Listed records:
BEGIN
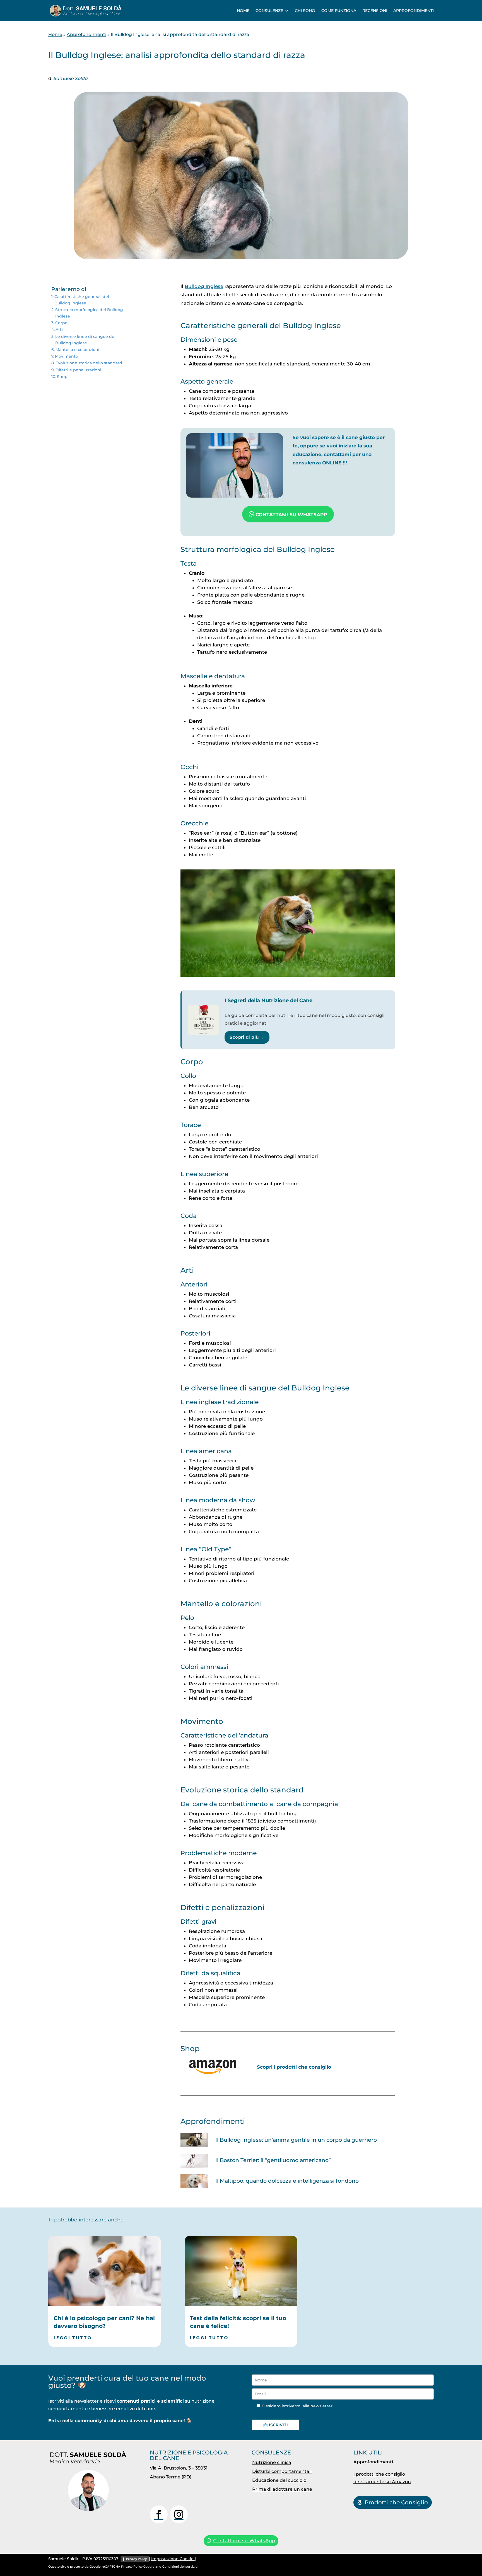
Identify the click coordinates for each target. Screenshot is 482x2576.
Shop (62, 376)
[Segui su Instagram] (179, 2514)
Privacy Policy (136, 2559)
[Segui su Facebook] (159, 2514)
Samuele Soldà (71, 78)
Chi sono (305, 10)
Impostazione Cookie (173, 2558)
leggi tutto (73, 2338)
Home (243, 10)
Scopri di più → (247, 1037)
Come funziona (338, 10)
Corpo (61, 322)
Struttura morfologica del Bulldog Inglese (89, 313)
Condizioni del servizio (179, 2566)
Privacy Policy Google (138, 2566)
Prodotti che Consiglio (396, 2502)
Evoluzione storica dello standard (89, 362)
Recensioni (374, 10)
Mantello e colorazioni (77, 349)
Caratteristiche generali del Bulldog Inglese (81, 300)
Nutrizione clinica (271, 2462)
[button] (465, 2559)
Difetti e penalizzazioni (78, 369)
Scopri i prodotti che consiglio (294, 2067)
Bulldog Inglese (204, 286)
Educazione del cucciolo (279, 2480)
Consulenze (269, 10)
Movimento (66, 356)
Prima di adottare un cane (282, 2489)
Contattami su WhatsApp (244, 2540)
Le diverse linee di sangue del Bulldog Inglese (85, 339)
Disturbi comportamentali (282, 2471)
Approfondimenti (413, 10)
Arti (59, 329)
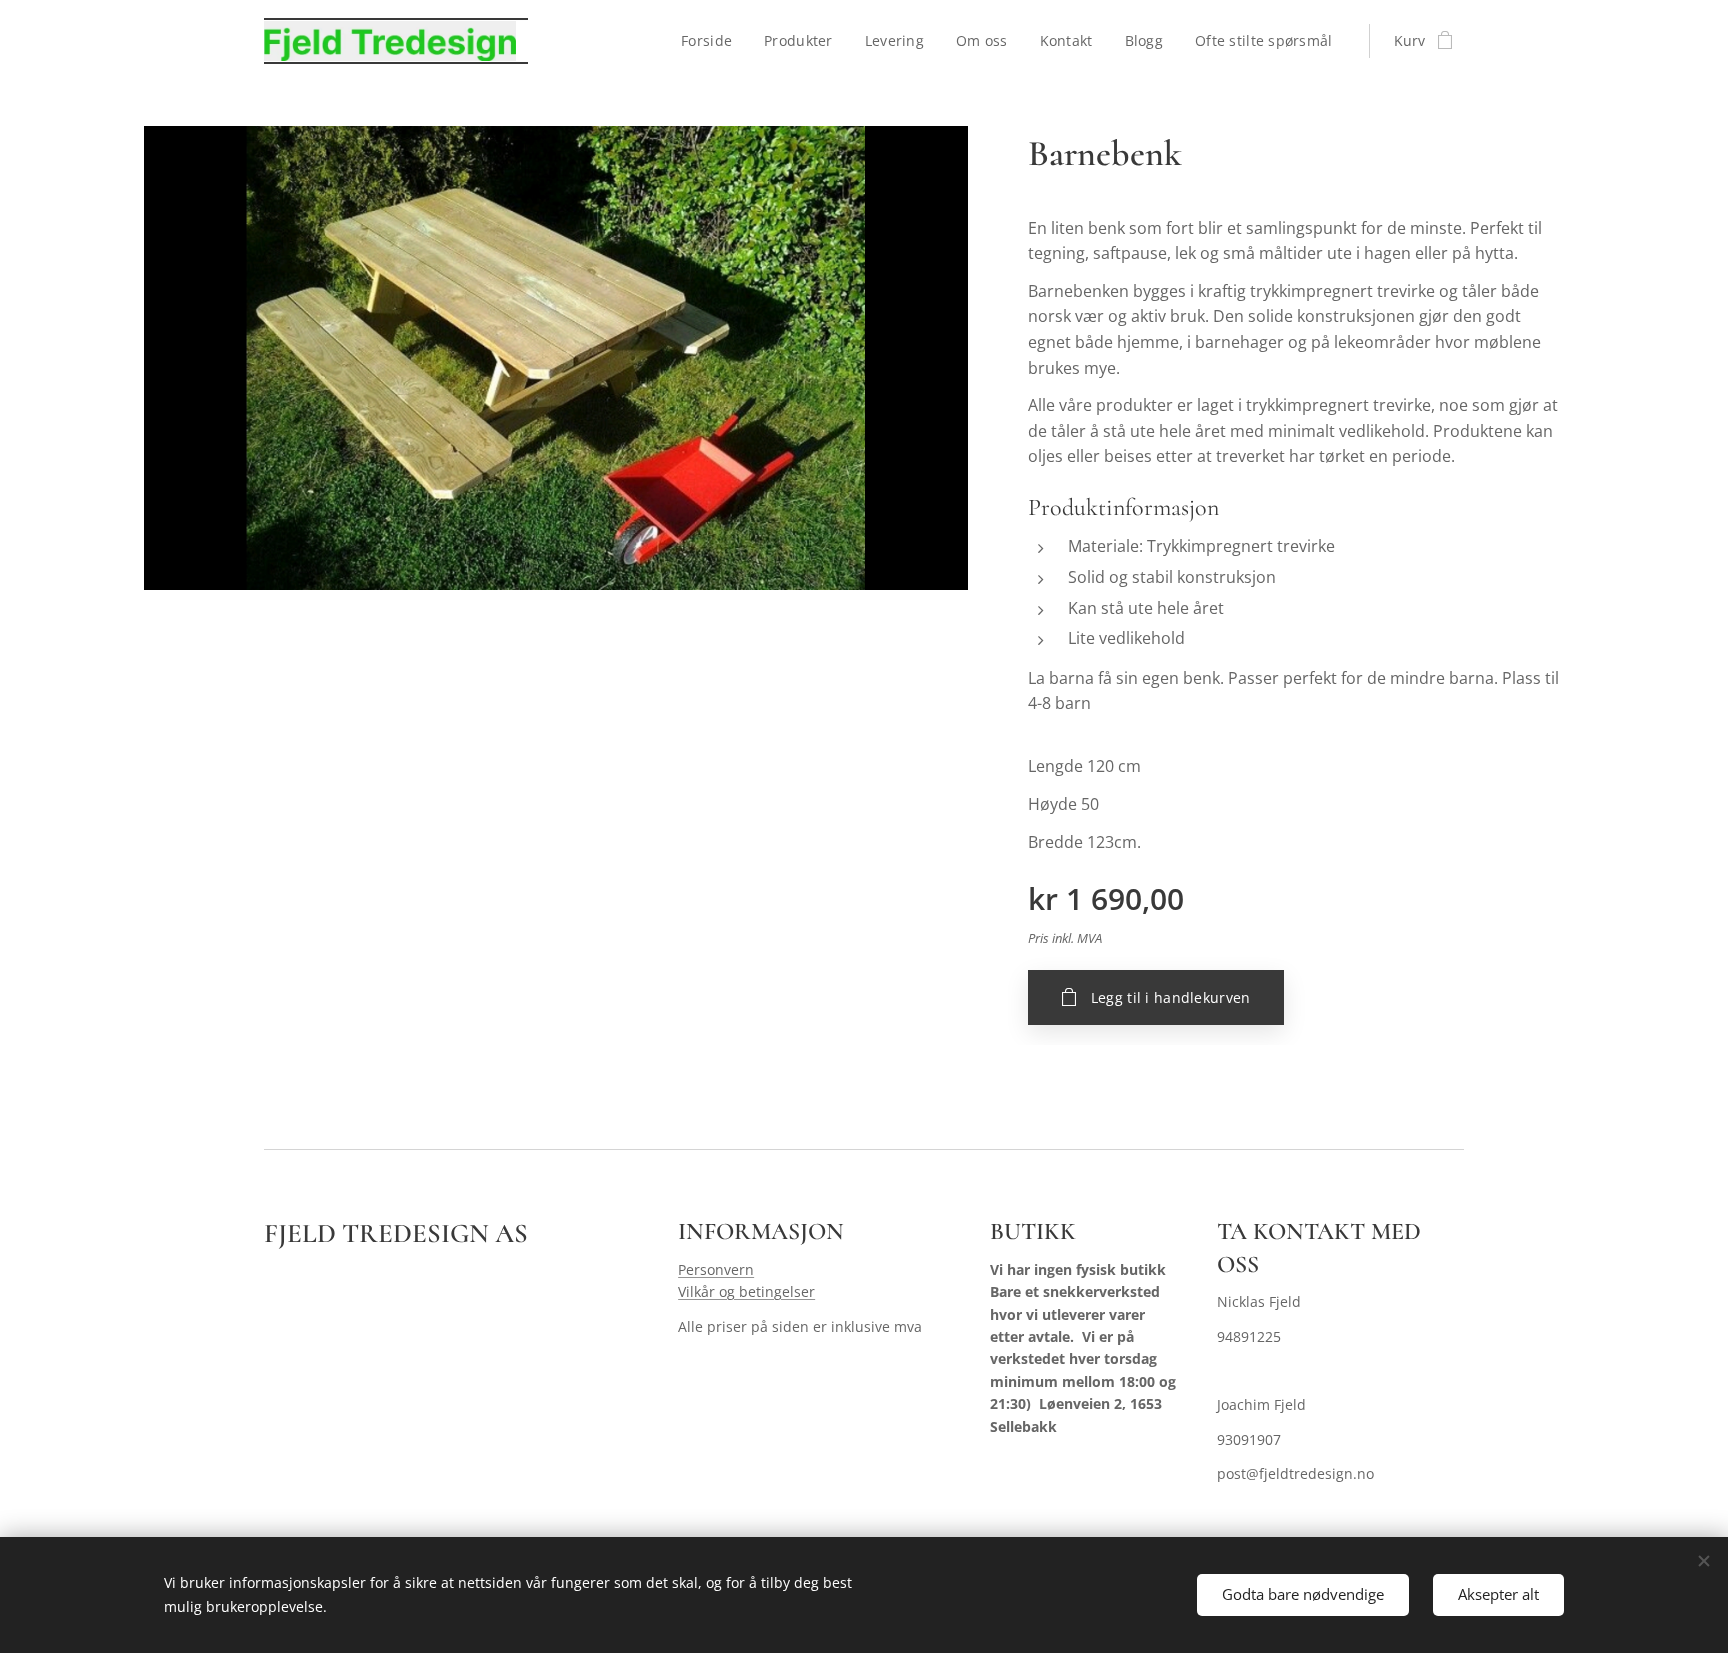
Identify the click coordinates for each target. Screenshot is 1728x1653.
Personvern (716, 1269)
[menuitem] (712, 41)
END
BEGIN
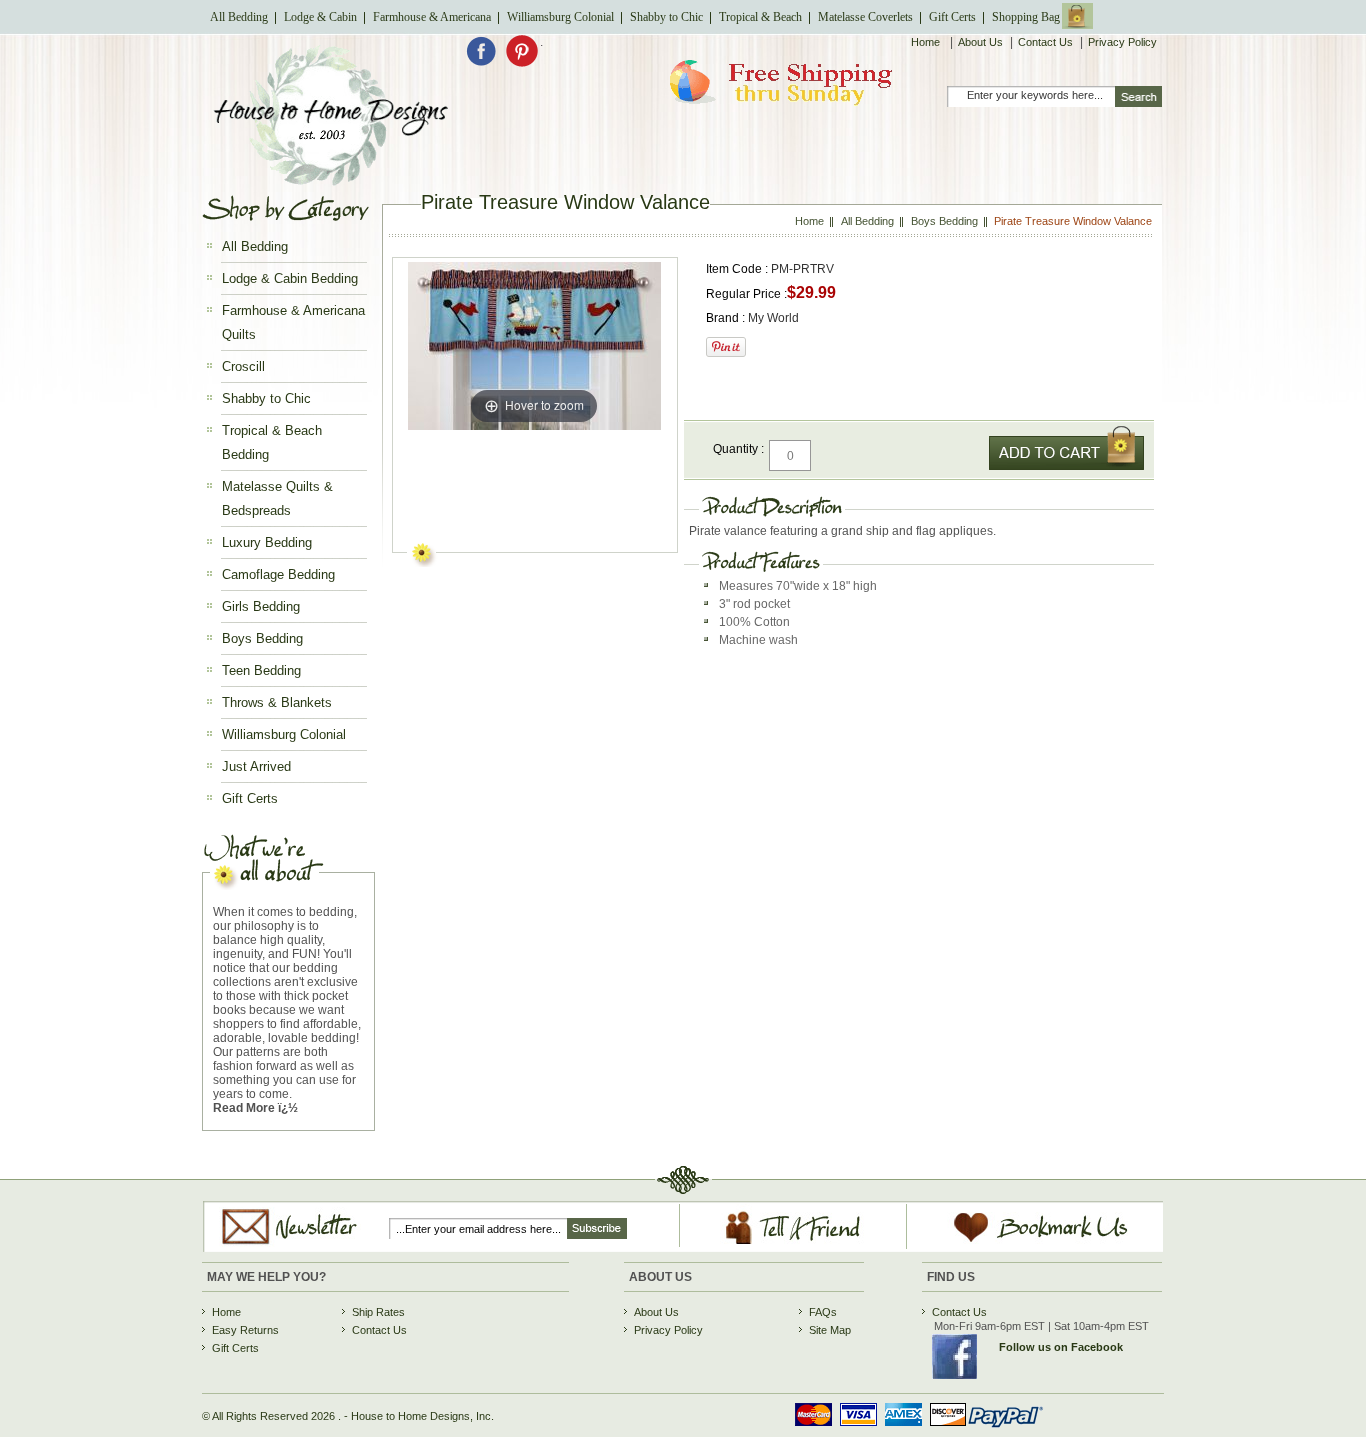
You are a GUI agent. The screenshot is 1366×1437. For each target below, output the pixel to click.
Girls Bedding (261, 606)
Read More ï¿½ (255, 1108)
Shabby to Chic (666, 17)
END
Exercise:
From the records above, copy exactly the lines starting at the one with "Bulldog Inglese (204, 286)" and ending at the one with "[menuitem] (712, 41)", and no others. Pictures stay out.

Finished exercise:
Bulldog Inglese (204, 286)
Educazione del cucciolo (279, 2480)
Consulenze (269, 10)
Movimento (66, 356)
Prima di adottare un cane (282, 2489)
Contattami su WhatsApp (244, 2540)
Le diverse linee di sangue del Bulldog Inglese (85, 339)
Disturbi comportamentali (282, 2471)
Approfondimenti (413, 10)
Arti (59, 329)
Identify the click coordinates for each target. Screenshot is 1728x1653.
Personvern (716, 1269)
[menuitem] (712, 41)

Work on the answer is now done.